Protein binding is typically analyzed in one of three methods: rapid equilibrium dialysis (RED), ultrafiltration, or ultracentrifugation, followed by LC-MS/MS quantification.

  • RED method uses an equilibrium dialysis membrane device (low MW cut-off, so proteins can not cross the membrane); plasma on one side of the membrane and buffer, like PBS, on the other side. Tested compound is added to the plasma side and after a time period, like 4 hrs, the both compartments are diluted with equal volume of the other solution (plasma with equal volume of PBS and PBS with equal volume of blank plasma, respectively; this is to equalize the analyzed matrices).
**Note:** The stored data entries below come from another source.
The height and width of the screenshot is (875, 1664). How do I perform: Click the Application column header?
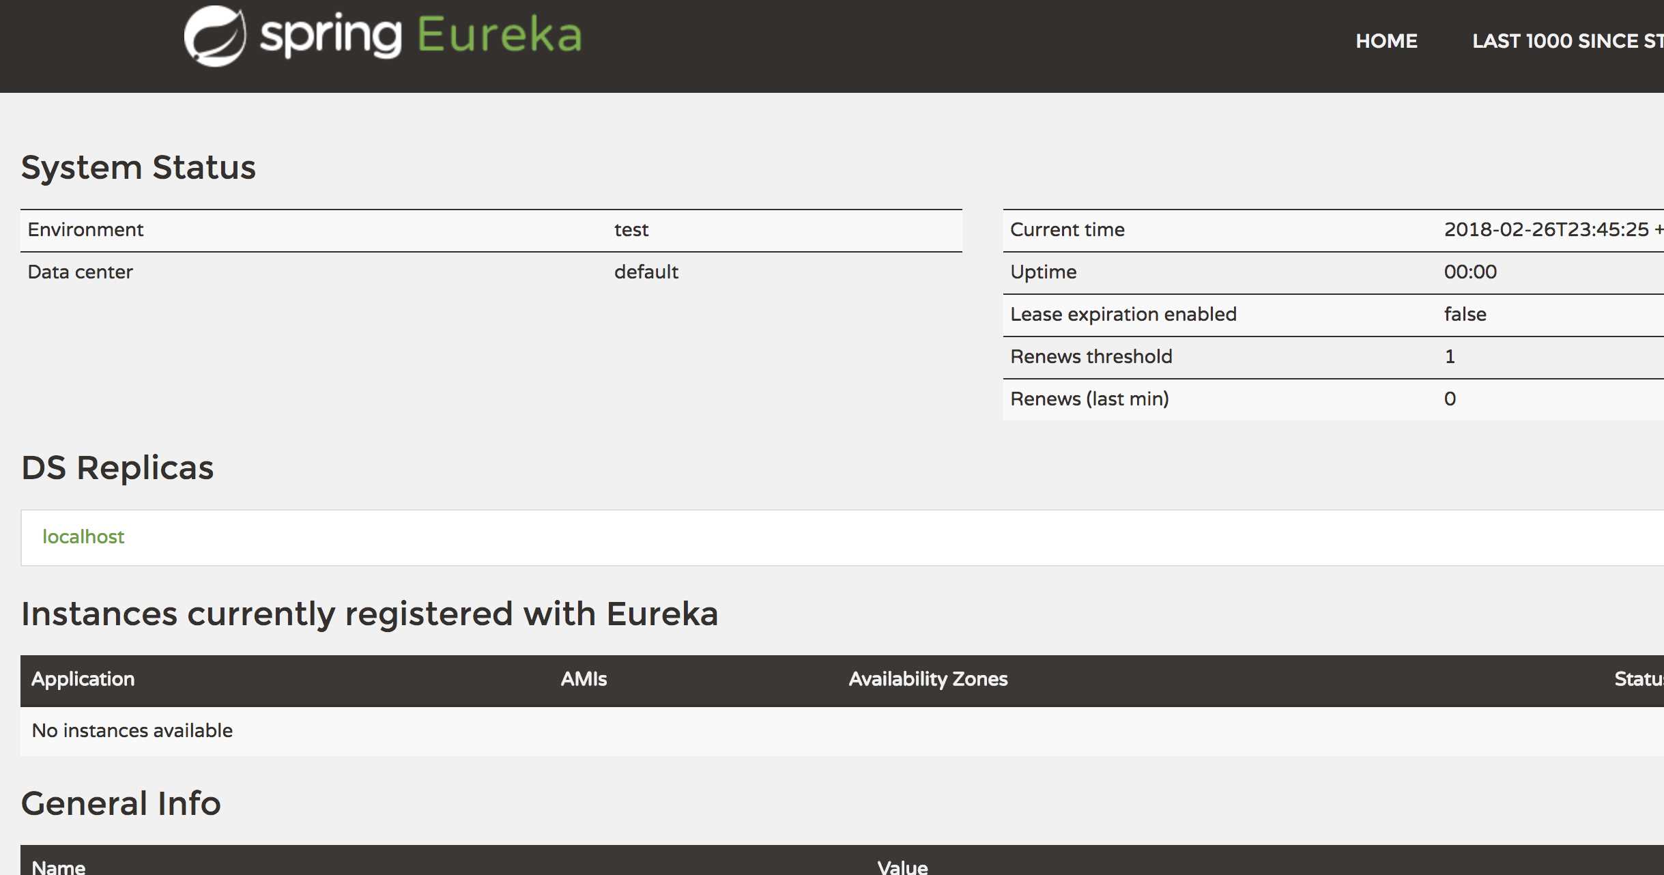pyautogui.click(x=83, y=679)
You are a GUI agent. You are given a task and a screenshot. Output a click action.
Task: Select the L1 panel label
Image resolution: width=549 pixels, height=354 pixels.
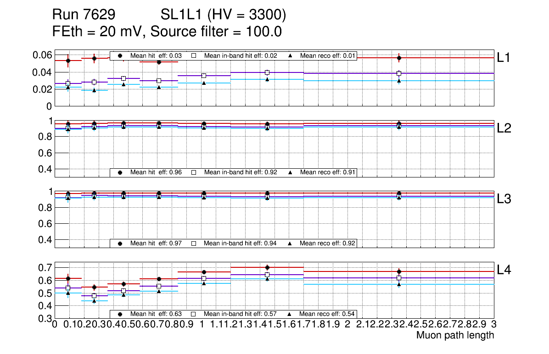click(504, 57)
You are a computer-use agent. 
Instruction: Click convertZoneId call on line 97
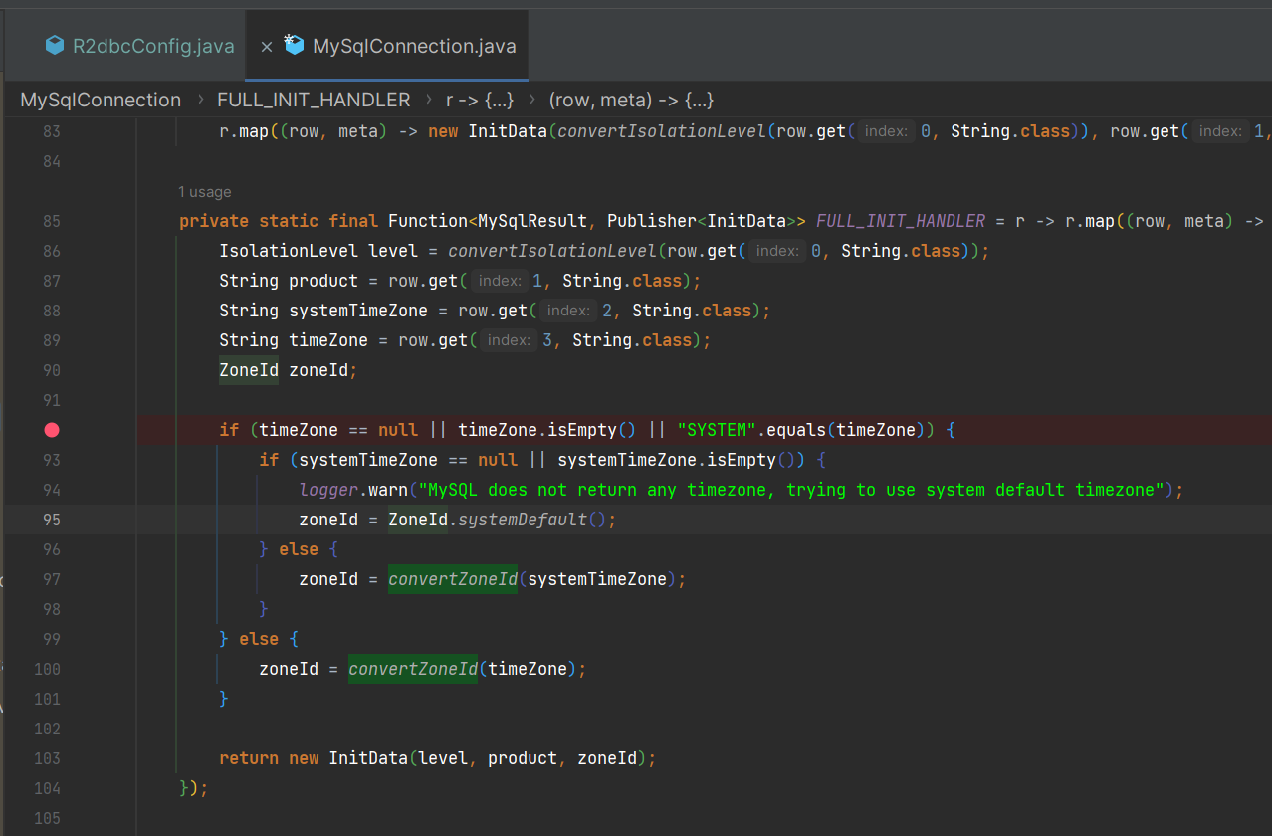point(453,579)
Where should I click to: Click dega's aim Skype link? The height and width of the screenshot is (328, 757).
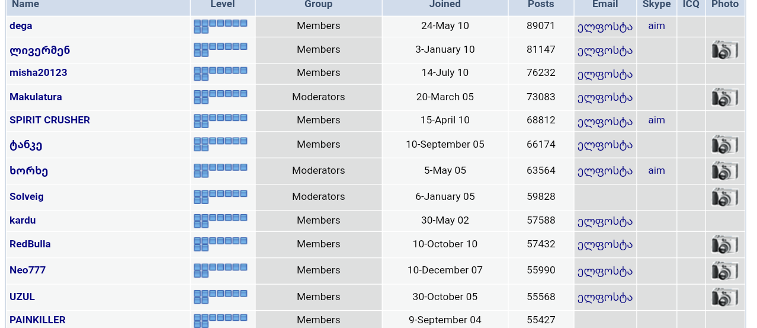tap(656, 26)
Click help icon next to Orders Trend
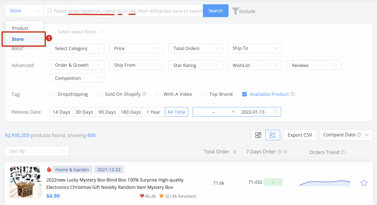This screenshot has width=377, height=205. click(343, 152)
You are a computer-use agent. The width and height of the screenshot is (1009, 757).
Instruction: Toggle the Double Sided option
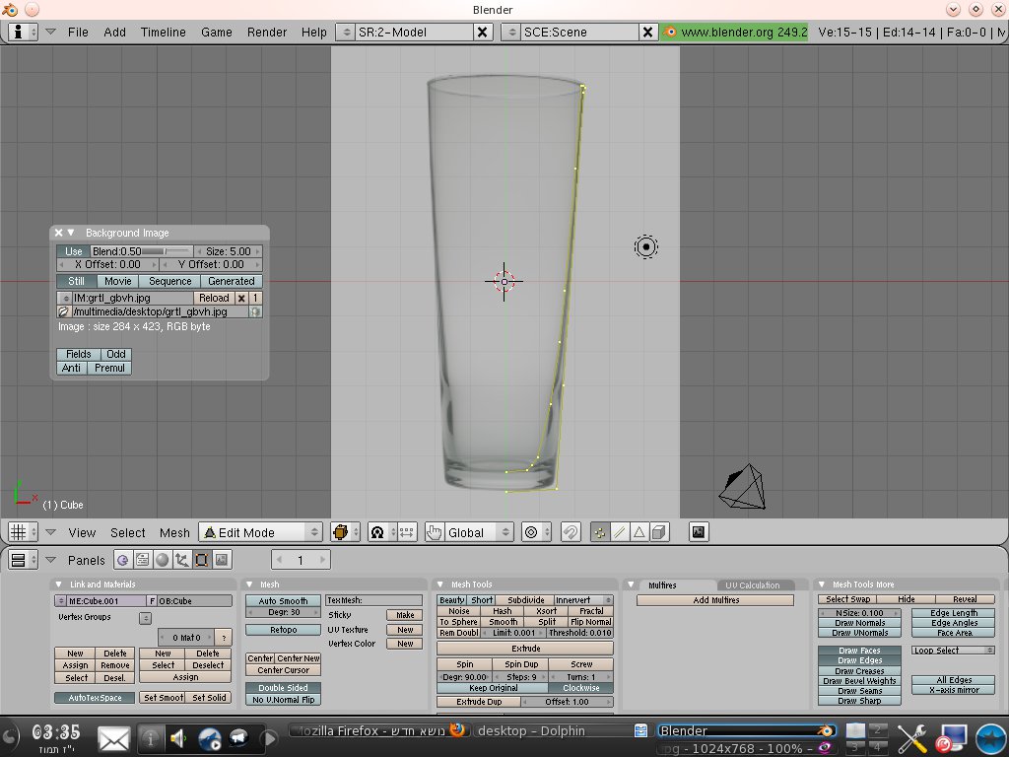(283, 688)
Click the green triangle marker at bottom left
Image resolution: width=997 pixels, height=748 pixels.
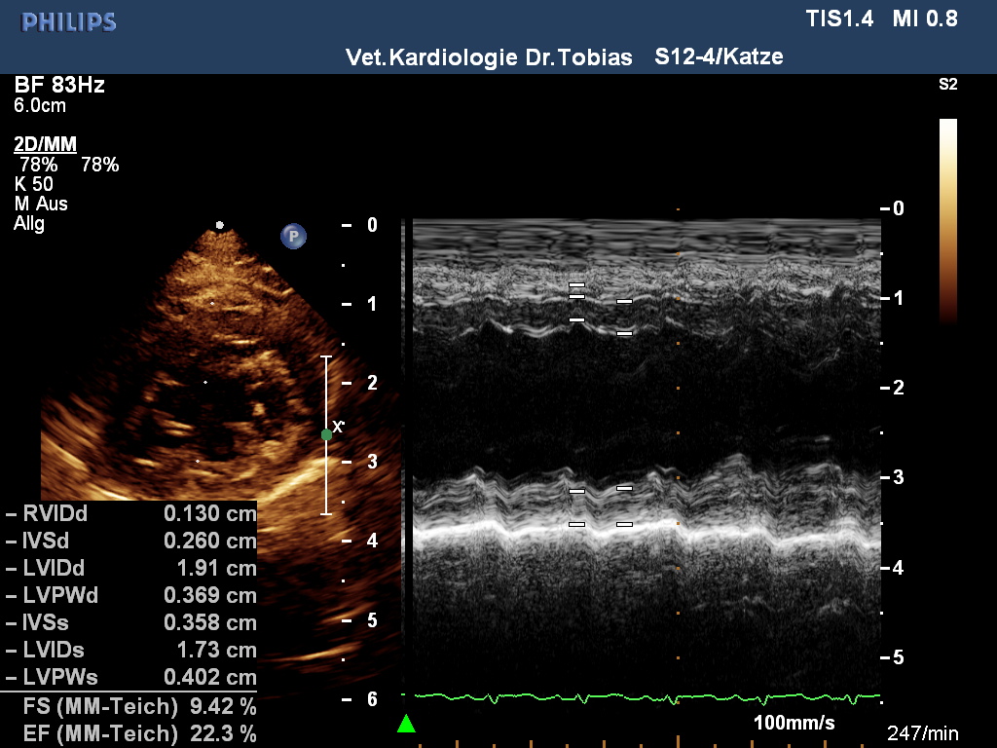[407, 724]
Equal volumes are sampled on both solutions, proteins are precipitated by acetonitrile and supernatants are analysed with LC-MS/MS. The results are expressed simply as a ratio between the samples taken from both sides of the membrane.
  • Ultrafiltration is based on first incubating the compound in plasma (typically shorter period of time, like 30 min), followed by filtering the plasma-compound mixture through a low MW cut off filter, which proteins can not cross, by centrifugation. Fraction of the compound unbound to proteins is quantitated from the liquid that crossed the filtration membrane. Ultrafiltration is a bit more tedious method, since a set of standards will have to be analyzed the same way as well. The analysis method is alike LC-MS/MS.
  • Ultracentrifugation is the third, and typically less used method and most tedious method for detecting compound’s protein binding. In ultracentrifugation, very high speed ultracentrifuges are used, which separated the non-bound compound from the protein bound compound.

Our expertise in plasma protein binding

We offer analysis of binding to plasma proteins with two methods, namely ultrafiltration (centrifugation) and rapid equilibrium dialysis.

Plasma protein binding analysis by rapid equilibrium dialysis (RED)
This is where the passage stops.